Arroseur arrosé… La transparence dont se réclament les «gilets jaunes» – ils voulaient, par exemple, diffuser en direct leurs discussions avec le gouvernement – se retourne contre eux. Ou plus exactement contre l’un des plus connus d’entre eux : Christophe Chalençon, «référent» gilet jaune pour le Vaucluse. Ce grand démocrate a été enregistré à son insu en Italie par la chaîne de télévision 7. Ses propos valent leur pesant de cacahuètes : «Je sais que je risque beaucoup. Je peux me prendre une balle dans la tête à n’importe quel moment. Mais j’en n’ai rien à foutre. J’irai au bout de mes convictions, parce que s’ils me mettent une balle dans la tête, Macron il est passé à la guillotine. On est arrivé à un tel point de confrontation, que s’ils m’abattent, il est mort aussi. Parce que le peuple il rentre dans l’Élysée et il démonte tout. Lui, sa femme, et toute la clique. On est plusieurs comme ça. S’ils en touchent un, on a des gens, des paramilitaires qui sont prêts à intervenir parce qu’ils veulent aussi faire tomber le pouvoir. Donc aujourd’hui tout le monde est calme, mais on est à la limite de la guerre civile. Donc soit il y a une solution politique très rapidement, parce que derrière il y a des gens qui sont prêts à intervenir de partout.»

On dira qu’il s’agit d’un délire marginal prononcé par un individu isolé qui ne représente que lui. Hum ! Chalençon est l’un des premiers porte-parole du mouvement, il est intervenu maintes fois sur les chaînes d’info, il a envisagé de se présenter aux Européennes, il a pondu des communiqués pour réagir aux déclarations officielles, etc. Et surtout, il faisait partie de la délégation de gilets jaunes que le vice-président du Conseil italien, Luigi Di Maio, a rencontrée subrepticement pour marquer sa solidarité et souligner les points communs entre les gilets jaunes et le Mouvement Cinq Etoiles qui codirige l’Italie. Pas exactement un marginal de la protestation. On dira encore que dans ce mouvement, personne ne représente personne. Mais cela revient à dire que tout le monde représente tout le monde, et donc que Chalençon le fait comme les autres. Il faut bien s’accrocher à quelque chose pour comprendre ce que veulent les manifestants. Pourquoi pas Chalençon ?

Sa puissante déclaration est intéressante parce qu’elle déroule parfaitement un raisonnement qu’on retrouve souvent, sous une forme ou sous une autre, dans les déclarations publiques de ces représentants qui ne représentent personne mais parlent au nom de tout le monde.

1) Le complotisme : l’Etat français pourrait bien avoir décidé de faire assassiner d’une «balle dans la tête», une des figures éminentes des gilets jaunes (supposition grotesque assénée d’un ton péremptoire).
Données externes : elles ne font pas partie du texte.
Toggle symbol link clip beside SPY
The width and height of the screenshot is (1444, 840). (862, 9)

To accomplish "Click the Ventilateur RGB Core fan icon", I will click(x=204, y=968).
Autrement dit, cet Etat prétendument démocratique n’en est pas un, mais se comporte comme la pire des dictatures. Idée largement répandue, bien au-delà des cercles gilets jaunes, dont on peut facilement déduire le prolongement : si la démocratie n’est pas démocratique, les moyens illégaux ou violents utilisés contre elle sont légitimes.

2) La violence verbale et physique : en représailles, Macron sera «guillotiné» (une paille…), son épouse sera «démontée» (?) et les «paramilitaires» interviendront pour prendre le pouvoir (!).
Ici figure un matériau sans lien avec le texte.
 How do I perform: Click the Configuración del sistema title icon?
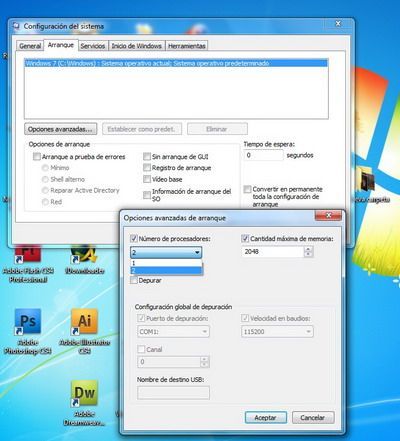16,26
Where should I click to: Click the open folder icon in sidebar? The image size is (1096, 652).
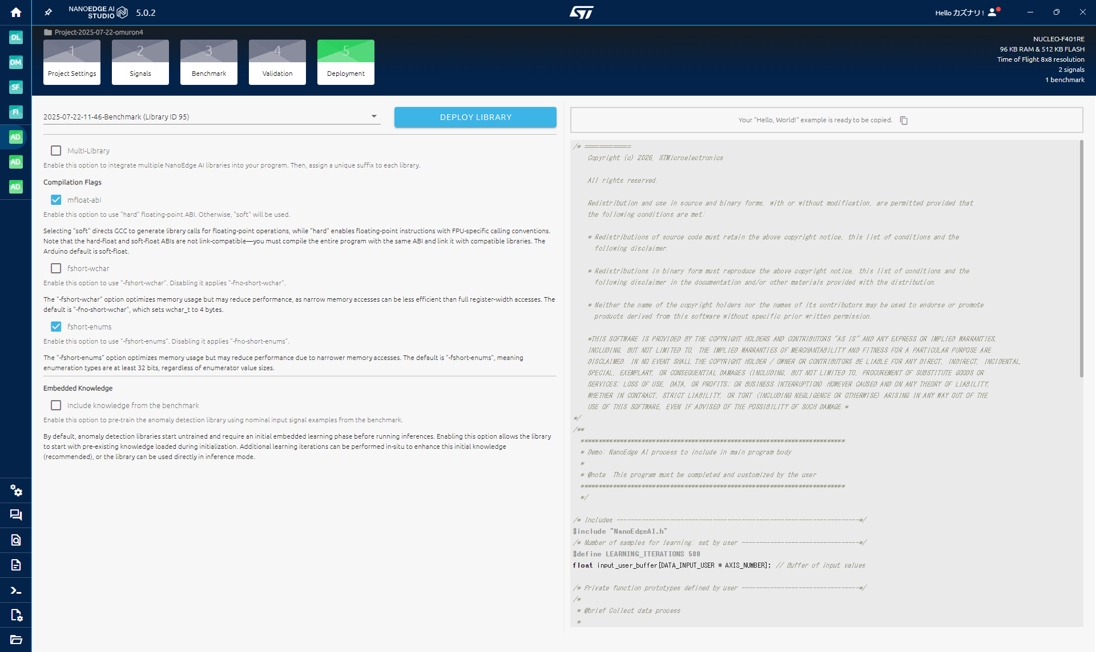click(x=16, y=640)
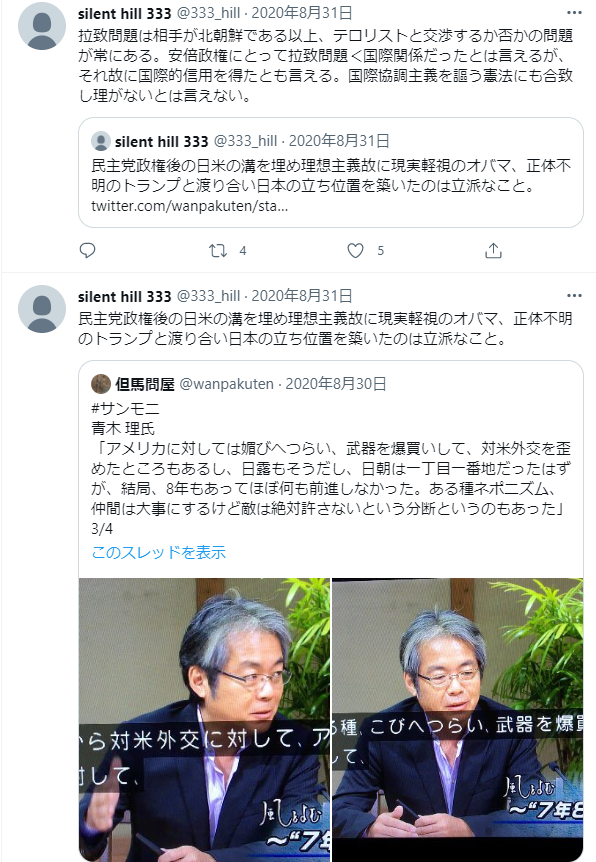Like the first tweet with heart icon

click(x=356, y=251)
3) L’appel à l’insurrection : si nos revendications n’aboutissent pas, «il y a des gens qui sont prêts à intervenir de partout».

Ridicule, évidemment, mais significatif de l’état d’esprit ambiant. Comme par le passé (les ligues dans les années 30, les communistes dans les années 50, quand ils distinguaient démocratie «formelle» et démocratie «réelle», etc.), on décrète que la République est un régime Potemkine, ouvert en façade, tyrannique en fait. Chalençon le dit de manière outrancière, mais on retrouve ce raisonnement chez nombre de procureurs de «l’oligarchie» qui gouvernerait en fait le pays sous couvert d’institutions démocratiques, ou encore chez les contempteurs d’une classe politique réputée étrangère à la volonté du peuple, qu’il convient donc de «dégager» par toutes sortes de moyens (voir les attaques directes contre la personne ou le domicile des députés, qui se multiplient depuis quelques semaines). On prétend vouloir une «démocratie directe». Mais il apparaît surtout que cette exigence a pour but de dégommer les pouvoirs en place au profit d’assemblées populaires (des soviets, disait-on en Russie) expéditives et brutales. Chalençon a d’ailleurs livré lui-même la clé de ses élucubrations : c’est lui qui a appelé à la rescousse un sauveur militaire en la personne du général de Villiers, promu à son corps défendant successeur de Boulanger. Quand le «démocratisme» débouche sur l’aspiration autoritaire.